Directive - Copy the following lines of the listing exactly as they appear.

Items from a data source

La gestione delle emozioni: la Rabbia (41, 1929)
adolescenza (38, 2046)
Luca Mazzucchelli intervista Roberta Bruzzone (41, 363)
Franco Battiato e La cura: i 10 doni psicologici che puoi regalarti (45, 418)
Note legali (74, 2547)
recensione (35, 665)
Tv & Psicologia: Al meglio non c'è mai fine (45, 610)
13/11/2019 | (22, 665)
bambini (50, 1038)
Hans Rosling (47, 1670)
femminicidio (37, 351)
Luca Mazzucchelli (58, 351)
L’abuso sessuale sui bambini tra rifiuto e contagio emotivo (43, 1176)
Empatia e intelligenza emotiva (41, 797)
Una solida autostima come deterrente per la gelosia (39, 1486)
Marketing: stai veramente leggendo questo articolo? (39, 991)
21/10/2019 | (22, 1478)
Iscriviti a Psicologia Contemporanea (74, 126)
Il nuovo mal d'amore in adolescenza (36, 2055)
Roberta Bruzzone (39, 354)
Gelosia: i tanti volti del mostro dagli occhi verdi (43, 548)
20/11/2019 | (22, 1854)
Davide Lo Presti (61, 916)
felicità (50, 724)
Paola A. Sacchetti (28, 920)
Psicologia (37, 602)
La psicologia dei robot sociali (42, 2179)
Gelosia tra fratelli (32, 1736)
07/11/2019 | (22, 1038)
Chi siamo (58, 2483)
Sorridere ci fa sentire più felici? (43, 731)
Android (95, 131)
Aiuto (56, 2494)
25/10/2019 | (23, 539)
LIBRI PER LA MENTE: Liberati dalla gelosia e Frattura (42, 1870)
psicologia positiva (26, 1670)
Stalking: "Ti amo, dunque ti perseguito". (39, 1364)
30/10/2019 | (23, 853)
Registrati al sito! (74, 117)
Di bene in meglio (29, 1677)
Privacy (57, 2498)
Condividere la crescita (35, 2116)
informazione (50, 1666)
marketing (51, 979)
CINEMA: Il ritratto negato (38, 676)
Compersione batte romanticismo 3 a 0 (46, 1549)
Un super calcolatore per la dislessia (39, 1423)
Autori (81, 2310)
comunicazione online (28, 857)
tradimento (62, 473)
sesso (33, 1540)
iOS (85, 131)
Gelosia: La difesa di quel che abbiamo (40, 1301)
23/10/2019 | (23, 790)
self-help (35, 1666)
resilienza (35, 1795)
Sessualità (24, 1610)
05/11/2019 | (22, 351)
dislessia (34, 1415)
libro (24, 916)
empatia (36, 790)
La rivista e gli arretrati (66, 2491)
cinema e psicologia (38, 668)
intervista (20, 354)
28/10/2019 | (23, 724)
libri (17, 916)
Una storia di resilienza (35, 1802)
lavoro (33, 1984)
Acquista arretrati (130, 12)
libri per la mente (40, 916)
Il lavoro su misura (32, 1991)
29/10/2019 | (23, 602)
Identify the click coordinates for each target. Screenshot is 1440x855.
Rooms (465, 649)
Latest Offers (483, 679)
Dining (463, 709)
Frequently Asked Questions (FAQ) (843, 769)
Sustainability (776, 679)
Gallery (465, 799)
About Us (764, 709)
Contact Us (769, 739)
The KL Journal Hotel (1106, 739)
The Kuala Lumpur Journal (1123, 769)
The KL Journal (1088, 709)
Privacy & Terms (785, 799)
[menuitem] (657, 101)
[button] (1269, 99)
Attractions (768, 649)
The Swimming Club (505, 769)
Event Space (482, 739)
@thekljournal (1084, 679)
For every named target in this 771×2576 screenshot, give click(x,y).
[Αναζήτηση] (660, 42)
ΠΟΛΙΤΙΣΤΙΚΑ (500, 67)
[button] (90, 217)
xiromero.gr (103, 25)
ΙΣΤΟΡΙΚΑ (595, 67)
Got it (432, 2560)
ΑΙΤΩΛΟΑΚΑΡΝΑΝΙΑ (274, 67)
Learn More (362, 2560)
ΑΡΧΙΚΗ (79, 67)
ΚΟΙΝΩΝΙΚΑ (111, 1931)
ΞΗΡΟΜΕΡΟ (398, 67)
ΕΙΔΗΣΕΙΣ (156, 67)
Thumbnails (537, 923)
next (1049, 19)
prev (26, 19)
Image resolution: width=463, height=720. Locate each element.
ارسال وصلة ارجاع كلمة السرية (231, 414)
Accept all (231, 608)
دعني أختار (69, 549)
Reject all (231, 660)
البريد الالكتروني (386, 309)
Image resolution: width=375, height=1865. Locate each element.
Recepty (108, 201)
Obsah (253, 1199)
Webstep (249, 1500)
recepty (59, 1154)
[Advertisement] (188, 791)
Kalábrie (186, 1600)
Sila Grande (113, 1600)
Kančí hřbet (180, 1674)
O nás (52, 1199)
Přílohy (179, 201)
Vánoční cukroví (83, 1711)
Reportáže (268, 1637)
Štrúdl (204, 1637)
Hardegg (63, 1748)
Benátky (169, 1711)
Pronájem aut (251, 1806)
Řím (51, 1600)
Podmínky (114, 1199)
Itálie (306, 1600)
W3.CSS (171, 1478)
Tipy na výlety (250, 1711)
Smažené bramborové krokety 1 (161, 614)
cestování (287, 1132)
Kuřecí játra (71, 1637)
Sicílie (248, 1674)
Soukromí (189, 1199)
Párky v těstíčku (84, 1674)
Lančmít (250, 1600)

Answer to the exercise -
La gestione delle emozioni: la Rabbia (41, 1929)
adolescenza (38, 2046)
Luca Mazzucchelli intervista Roberta Bruzzone (41, 363)
Franco Battiato e La cura: i 10 doni psicologici che puoi regalarti (45, 418)
Note legali (74, 2547)
recensione (35, 665)
Tv & Psicologia: Al meglio non c'è mai fine (45, 610)
13/11/2019 | (22, 665)
bambini (50, 1038)
Hans Rosling (47, 1670)
femminicidio (37, 351)
Luca Mazzucchelli (58, 351)
L’abuso sessuale sui bambini tra rifiuto e contagio emotivo (43, 1176)
Empatia e intelligenza emotiva (41, 797)
Una solida autostima come deterrente per la gelosia (39, 1486)
Marketing: stai veramente leggendo questo articolo? (39, 991)
21/10/2019 | (22, 1478)
Iscriviti a Psicologia Contemporanea (74, 126)
Il nuovo mal d'amore in adolescenza (36, 2055)
Roberta Bruzzone (39, 354)
Gelosia: i tanti volti del mostro dagli occhi verdi (43, 548)
20/11/2019 | (22, 1854)
Davide Lo Presti (61, 916)
felicità (50, 724)
Paola A. Sacchetti (28, 920)
Psicologia (37, 602)
La psicologia dei robot sociali (42, 2179)
Gelosia tra fratelli (32, 1736)
07/11/2019 | (22, 1038)
Chi siamo (58, 2483)
Sorridere ci fa sentire più felici? (43, 731)
Android (95, 131)
Aiuto (56, 2494)
25/10/2019 | (23, 539)
LIBRI PER LA MENTE: Liberati dalla gelosia e Frattura (42, 1870)
psicologia positiva (26, 1670)
Stalking: "Ti amo, dunque ti perseguito". (39, 1364)
30/10/2019 | (23, 853)
Registrati al sito! (74, 117)
Di bene in meglio (29, 1677)
Privacy (57, 2498)
Condividere la crescita (35, 2116)
informazione (50, 1666)
marketing (51, 979)
CINEMA: Il ritratto negato (38, 676)
Compersione batte romanticismo 3 a 0 (46, 1549)
Un super calcolatore per la dislessia (39, 1423)
Autori (81, 2310)
comunicazione online (28, 857)
tradimento (62, 473)
sesso (33, 1540)
iOS (85, 131)
Gelosia: La difesa di quel che abbiamo (40, 1301)
23/10/2019 | (23, 790)
self-help (35, 1666)
resilienza (35, 1795)
Sessualità (24, 1610)
05/11/2019 | (22, 351)
dislessia (34, 1415)
libro (24, 916)
empatia (36, 790)
La rivista e gli arretrati (66, 2491)
cinema e psicologia (38, 668)
intervista (20, 354)
28/10/2019 | (23, 724)
libri (17, 916)
Una storia di resilienza (35, 1802)
lavoro (33, 1984)
Acquista arretrati (130, 12)
libri per la mente (40, 916)
Il lavoro su misura (32, 1991)
29/10/2019 | (23, 602)
Identify the click coordinates for each target. Screenshot is 1440x855.
Rooms (465, 649)
Latest Offers (483, 679)
Dining (463, 709)
Frequently Asked Questions (FAQ) (843, 769)
Sustainability (776, 679)
Gallery (465, 799)
About Us (764, 709)
Contact Us (769, 739)
The KL Journal Hotel (1106, 739)
The Kuala Lumpur Journal (1123, 769)
The KL Journal (1088, 709)
Privacy & Terms (785, 799)
[menuitem] (657, 101)
[button] (1269, 99)
Attractions (768, 649)
The Swimming Club (505, 769)
Event Space (482, 739)
@thekljournal (1084, 679)
For every named target in this 771×2576 screenshot, give click(x,y).
[Αναζήτηση] (660, 42)
ΠΟΛΙΤΙΣΤΙΚΑ (500, 67)
[button] (90, 217)
xiromero.gr (103, 25)
ΙΣΤΟΡΙΚΑ (595, 67)
Got it (432, 2560)
ΑΙΤΩΛΟΑΚΑΡΝΑΝΙΑ (274, 67)
Learn More (362, 2560)
ΑΡΧΙΚΗ (79, 67)
ΚΟΙΝΩΝΙΚΑ (111, 1931)
ΞΗΡΟΜΕΡΟ (398, 67)
ΕΙΔΗΣΕΙΣ (156, 67)
Thumbnails (537, 923)
next (1049, 19)
prev (26, 19)
Image resolution: width=463, height=720. Locate each element.
ارسال وصلة ارجاع كلمة السرية (231, 414)
Accept all (231, 608)
دعني أختار (69, 549)
Reject all (231, 660)
البريد الالكتروني (386, 309)
Image resolution: width=375, height=1865. Locate each element.
Recepty (108, 201)
Obsah (253, 1199)
Webstep (249, 1500)
recepty (59, 1154)
[Advertisement] (188, 791)
Kalábrie (186, 1600)
Sila Grande (113, 1600)
Kančí hřbet (180, 1674)
O nás (52, 1199)
Přílohy (179, 201)
Vánoční cukroví (83, 1711)
Reportáže (268, 1637)
Štrúdl (204, 1637)
Hardegg (63, 1748)
Benátky (169, 1711)
Pronájem aut (251, 1806)
Řím (51, 1600)
Podmínky (114, 1199)
Itálie (306, 1600)
W3.CSS (171, 1478)
Tipy na výlety (250, 1711)
Smažené bramborové krokety 1 (161, 614)
cestování (287, 1132)
Kuřecí játra (71, 1637)
Sicílie (248, 1674)
Soukromí (189, 1199)
Párky v těstíčku (84, 1674)
Lančmít (250, 1600)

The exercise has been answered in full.